Gas for his car was also an issue, as it has been for many Long Islanders the past 12 days.

"I just couldn't get back and forth even if I wanted to. All that and trying to get ready for a basketball season is really challenging.

"Between the [presidential] debate and not being in our offices, then trying to move back in and then getting kicked out of our houses, not having classes all last week, trying to help people who need help and at the same time trying to get a young team ready to play, it's probably one of the most challenging months of my coaching career."

He returned to Point Lookout to vote

"They had a generator at the town hall.
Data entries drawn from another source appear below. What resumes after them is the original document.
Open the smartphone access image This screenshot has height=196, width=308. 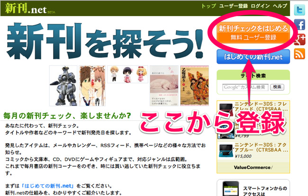231,188
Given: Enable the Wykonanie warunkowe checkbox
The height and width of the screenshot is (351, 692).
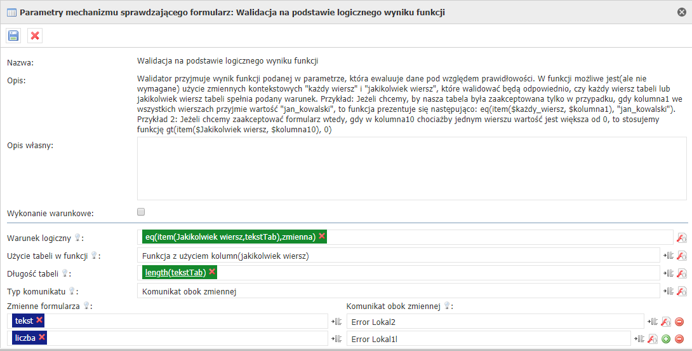Looking at the screenshot, I should point(142,212).
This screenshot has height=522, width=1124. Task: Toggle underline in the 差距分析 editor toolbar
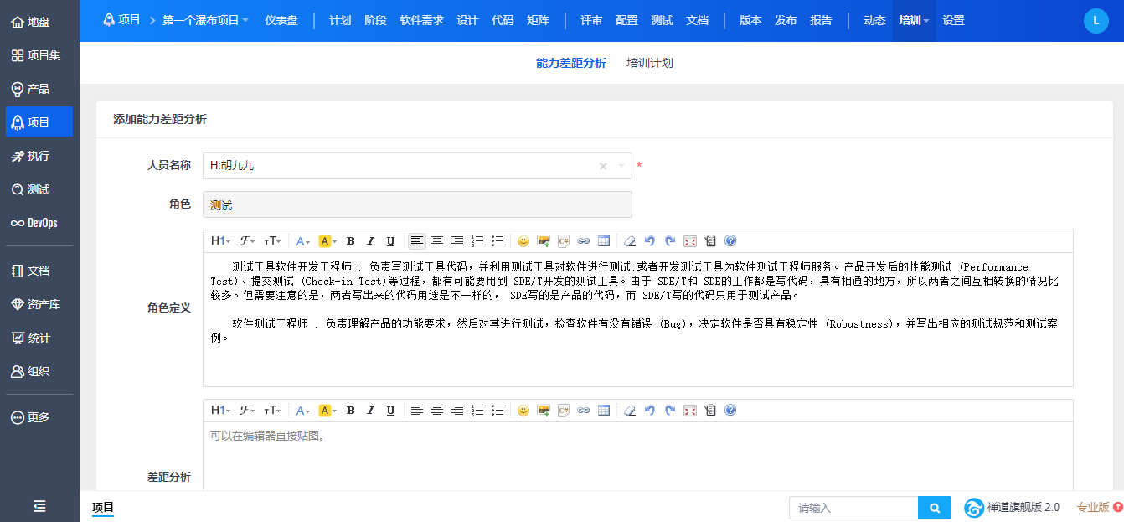pyautogui.click(x=390, y=411)
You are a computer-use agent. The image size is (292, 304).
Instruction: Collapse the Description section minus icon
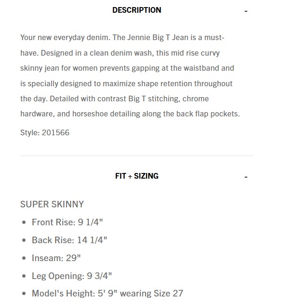246,11
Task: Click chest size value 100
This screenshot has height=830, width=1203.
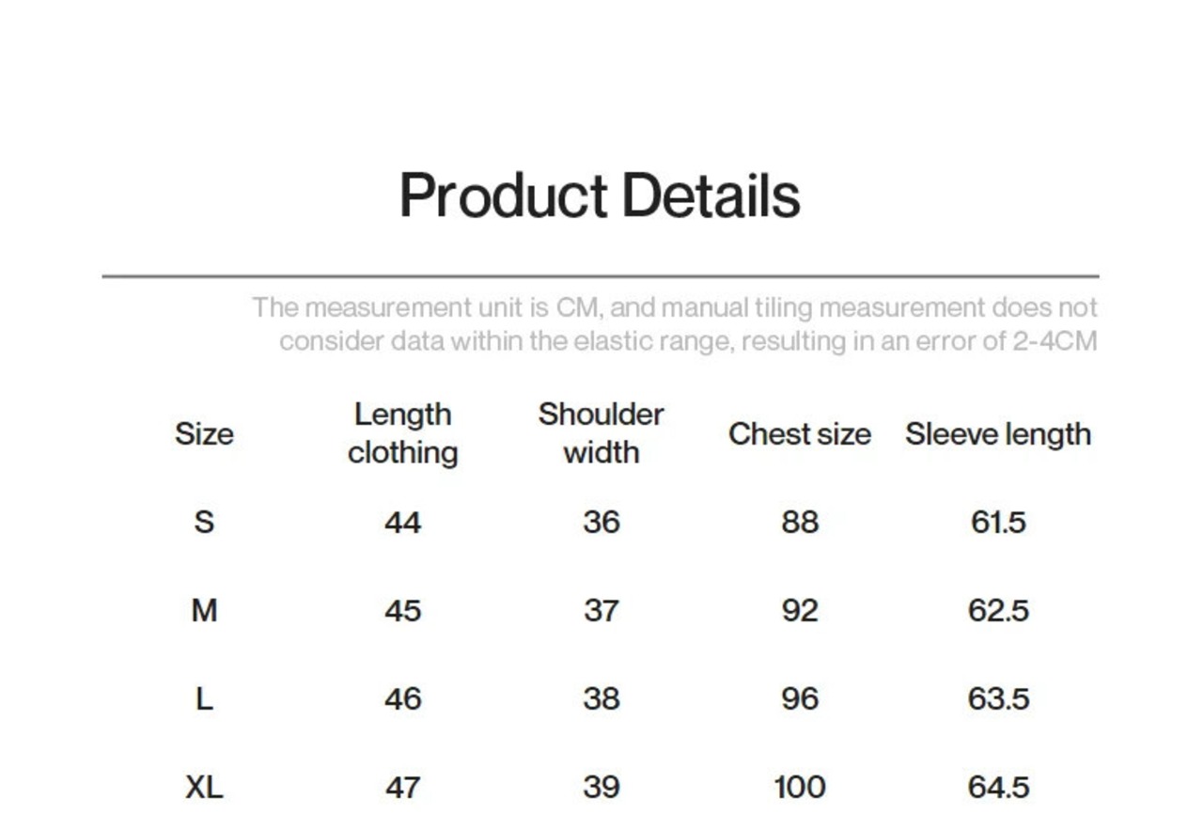Action: tap(799, 788)

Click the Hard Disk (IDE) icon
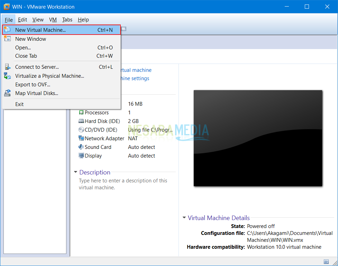click(x=81, y=121)
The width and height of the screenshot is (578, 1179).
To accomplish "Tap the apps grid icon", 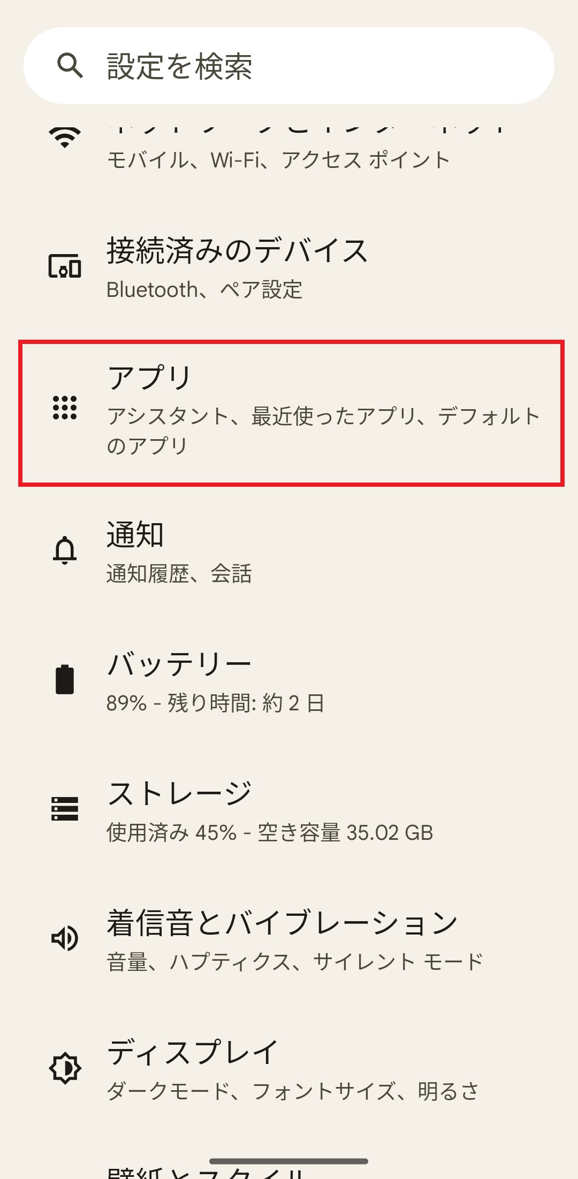I will click(65, 408).
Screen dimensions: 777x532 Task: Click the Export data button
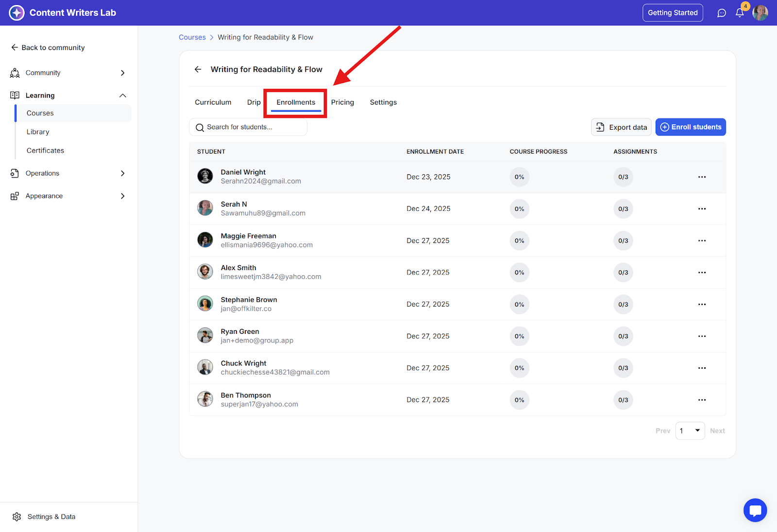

I was able to get down and pack five days worth of clothes and suits. There are neighbors who lost entire first floors. Lost cars. Places in my town have lost complete businesses, demolished. I feel very blessed, very happy. It's been a little inconvenient for us. As Jay Wright once told me `It's all how you handle situations like this that makes you successful.' I think about that all the time. We have to handle it well, do the best we can, not let anybody get down. It could be a lot worse."

Hofstra women's basketball coach Krista Kilburn-Steveskey, who was flooded out of her house in Long Beach, can empathize. She's also spent time in her office on campus.

Her team is in Daytona Beach for a weekend tournament.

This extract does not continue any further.